Poster Presentation Australasian Cytometry Society 44th Annual Conference and Workshop

CytoWarp: An Interactive R/Python Package for the Normalisation of Cytometry Data. (24564)

Dillon Hammill 1 , Muhammad Saeed 2 , Artem Lenskiy 3 , Dan Andrews 2 , Matthew Cook 2
  1. Division of Genome Science and Cancer, John Curtin School of Medical Research, Canberra, Australian Capital Territory, Australia
  2. Immunology and Infectious Disease Division, John Curtin School of Medical Research, Canberra, ACT, Australia
  3. ANU College of Engineering & Computer Science, Australian National University, Canberra, ACT, Australia

High-dimensional flow cytometry is routinely adopted as a high-throughput technology to perform deep phenotypic profiling of cellular systems in preclinical and clinical settings.
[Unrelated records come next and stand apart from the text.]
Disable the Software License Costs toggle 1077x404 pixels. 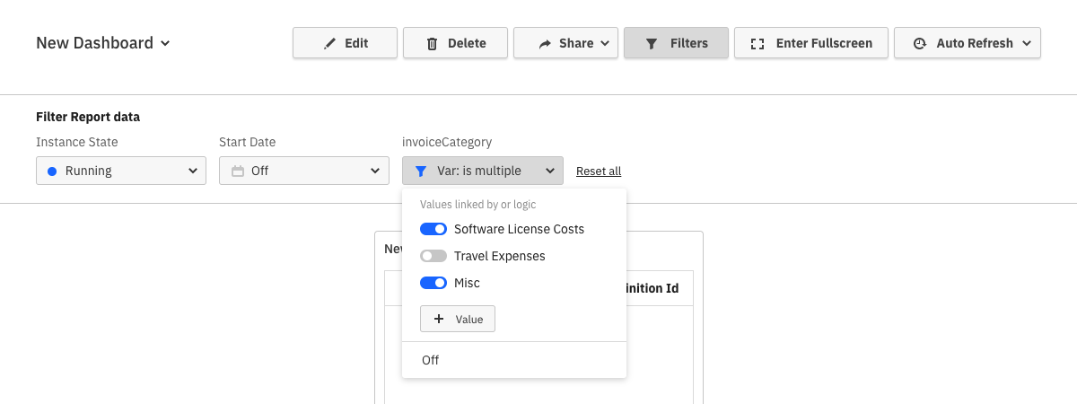433,229
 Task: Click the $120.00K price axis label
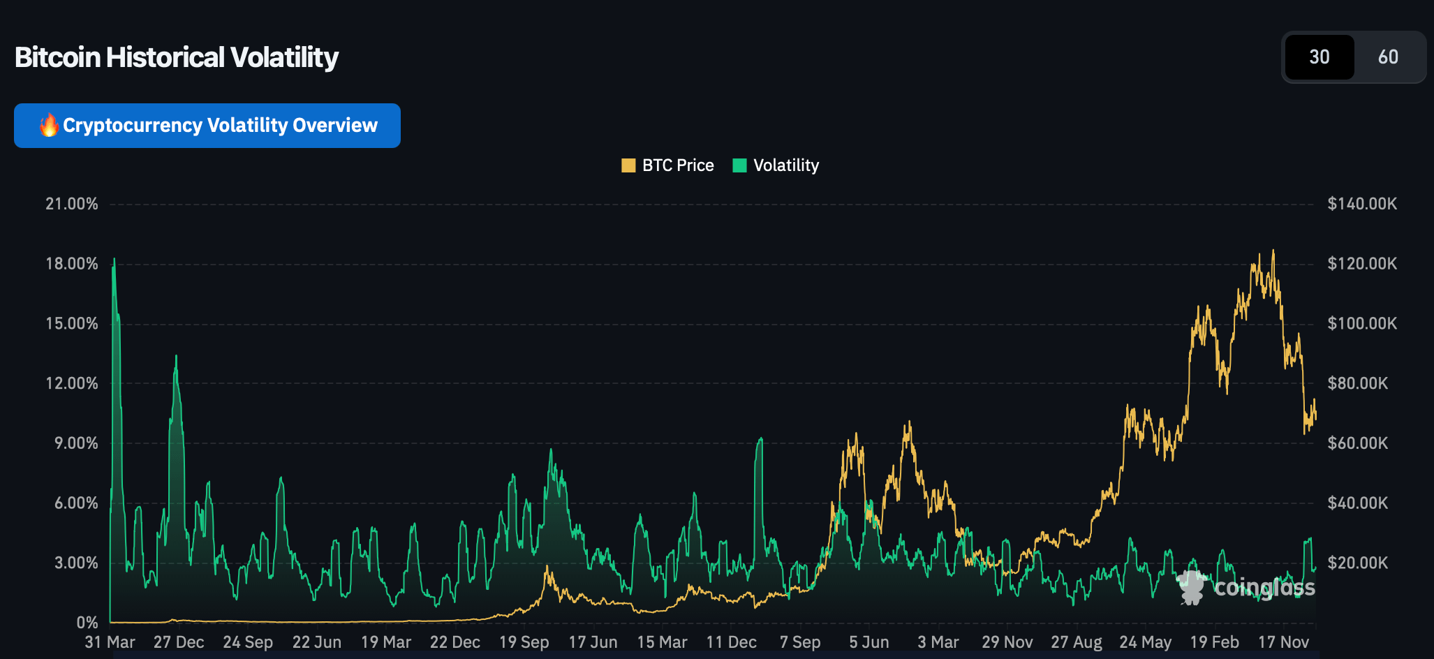(x=1362, y=264)
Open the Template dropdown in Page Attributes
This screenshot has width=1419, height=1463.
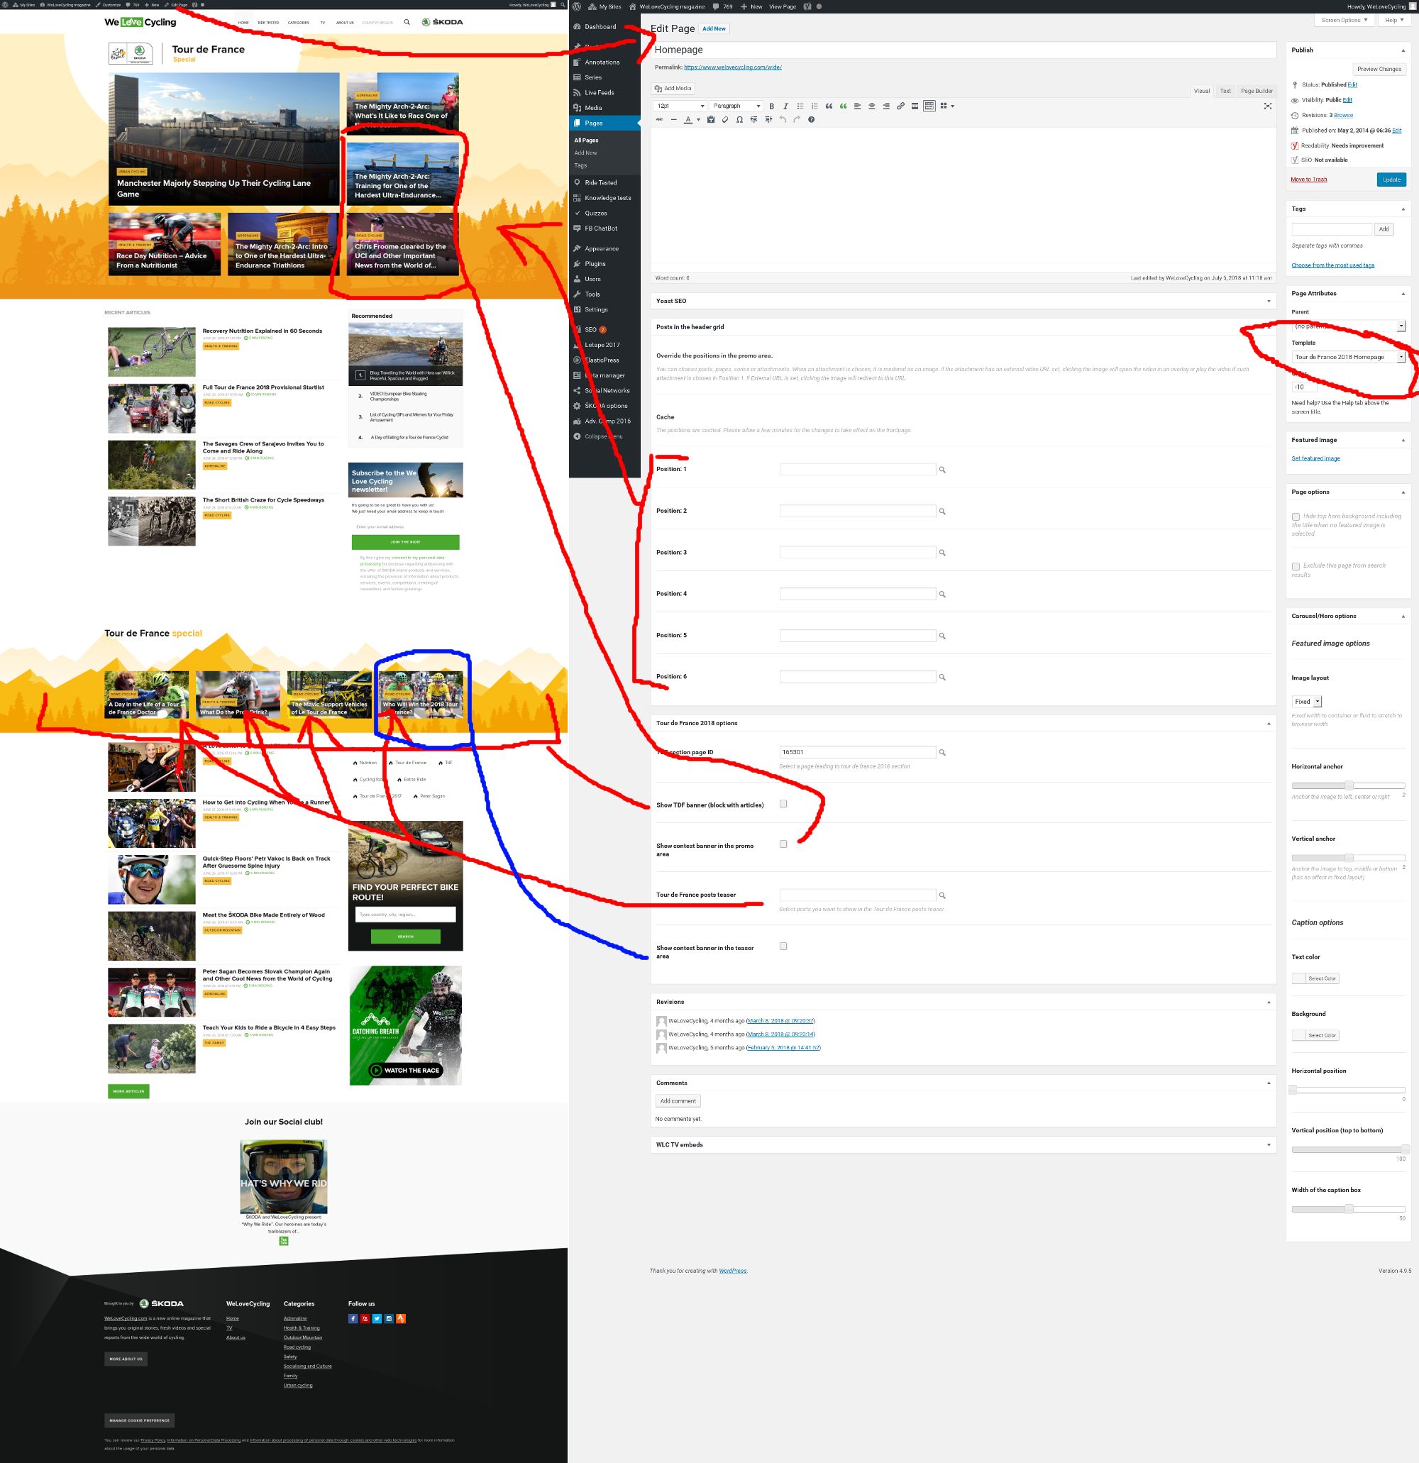coord(1347,357)
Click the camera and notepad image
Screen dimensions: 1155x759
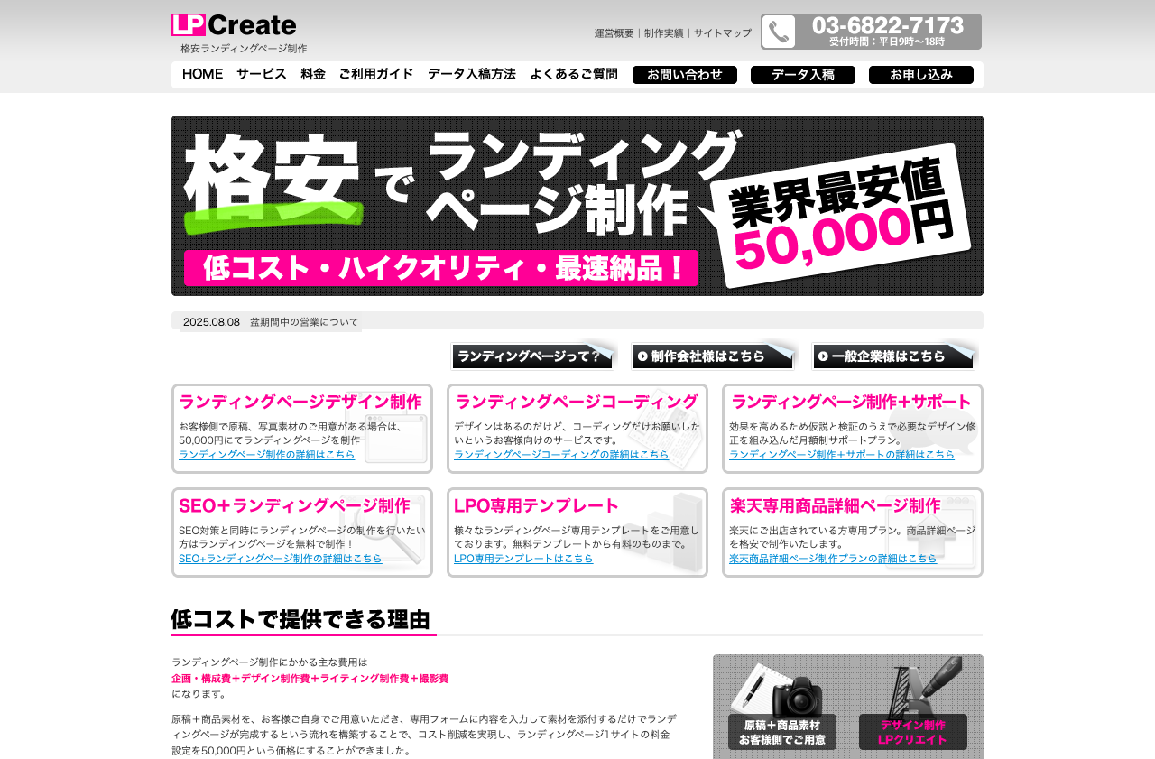click(781, 693)
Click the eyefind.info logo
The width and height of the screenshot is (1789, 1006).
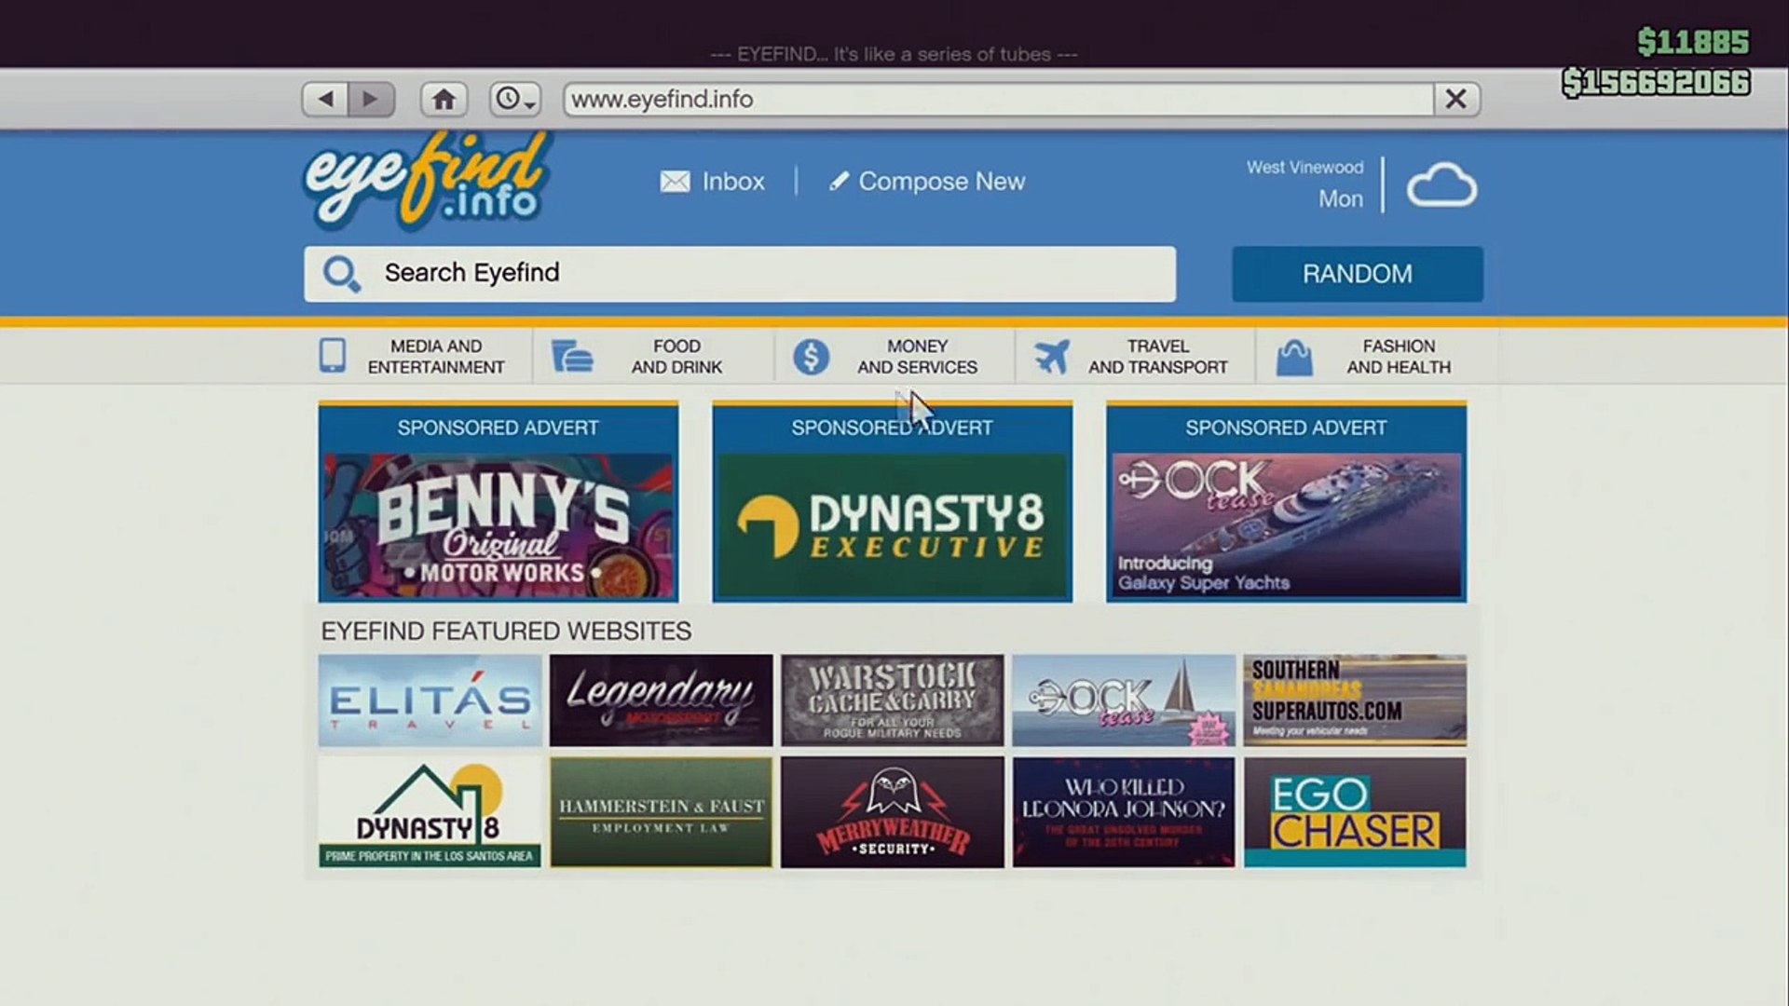(425, 183)
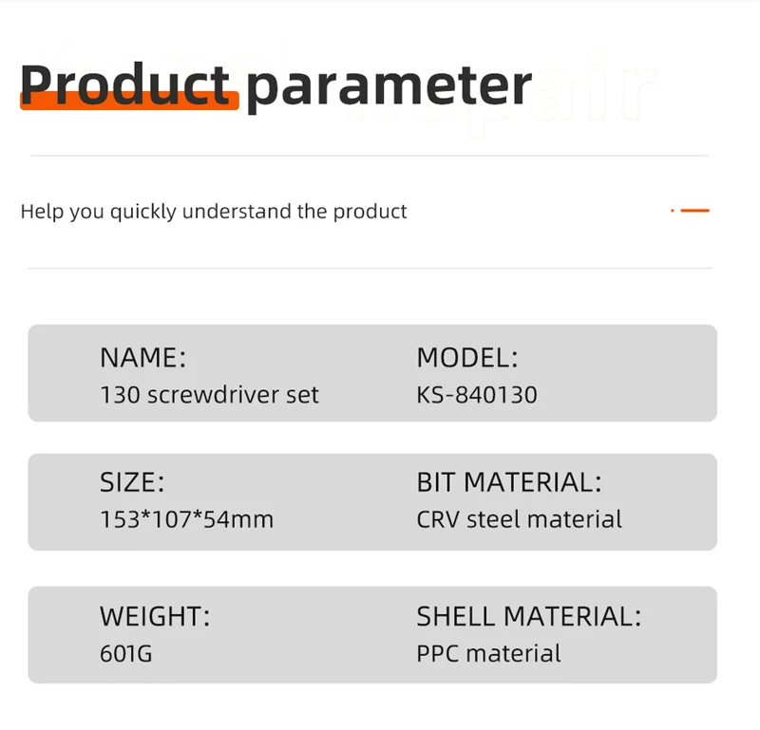Click the WEIGHT: label
760x730 pixels.
click(155, 616)
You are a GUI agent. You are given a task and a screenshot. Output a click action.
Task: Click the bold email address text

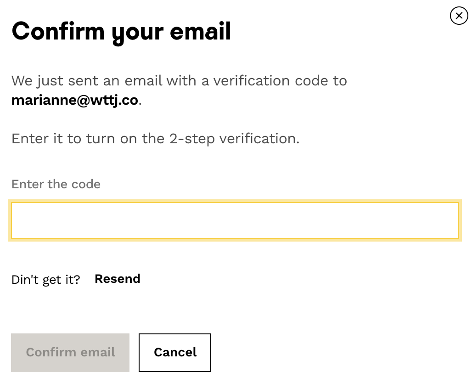tap(75, 100)
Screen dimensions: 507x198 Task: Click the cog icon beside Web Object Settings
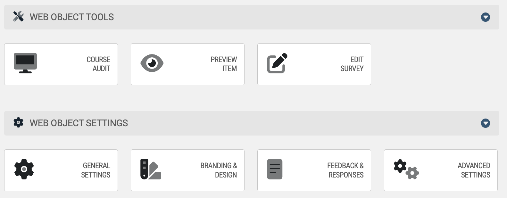(19, 123)
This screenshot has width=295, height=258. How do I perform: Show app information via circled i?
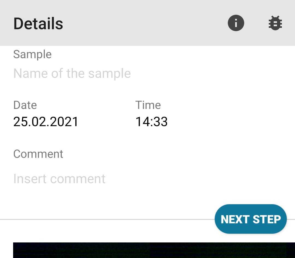point(236,23)
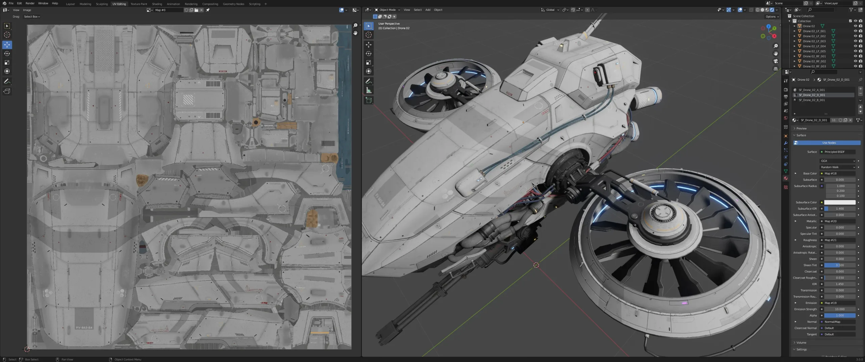
Task: Disable camera render visibility for Drone 02
Action: tap(861, 26)
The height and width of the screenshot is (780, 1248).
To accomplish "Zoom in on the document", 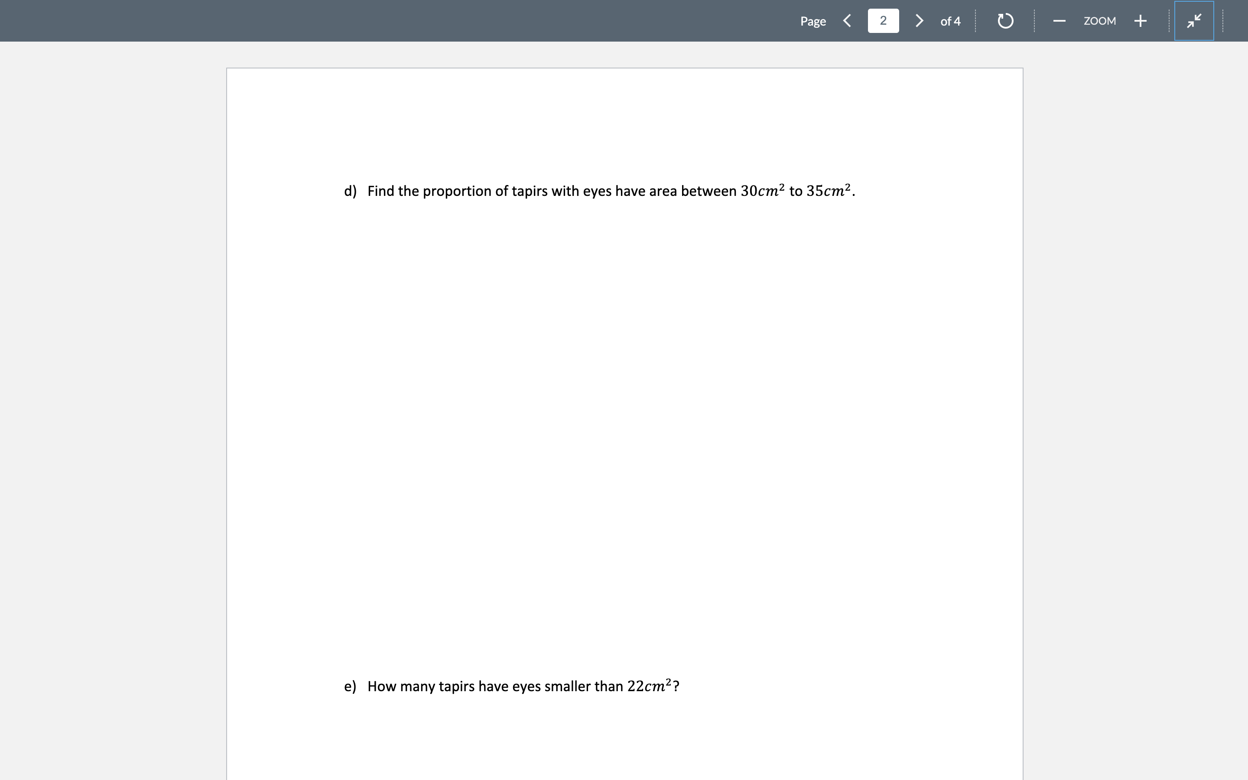I will [x=1140, y=21].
However, several factors can introduce technical variance or batch effects into these datasets that impede our ability to compare datasets. Samples may be collected from multiple patients across many timepoints, undergo different processing (e.g. fixed, frozen, stimulated), staining with different antibody panels, and be run on separate instruments. CytoWarp will be presented as a new computational tool to allow the removal of batch effects in cytometry data using an interactive normalisation pipeline which provides users with fine control over data segmentation, reference assignment and alignment. During this presentation, we will outline the key components of the CytoWarp algorithm that address limitations of existing normalisation techniques, and provide examples of how it can be used to normalise multi-centre longitudinal datasets. CytoWarp will also be used as an example of how CytoExploreRUI can be used to create custom interactive applications that leverage CytoExploreR for routine analysis pipelines.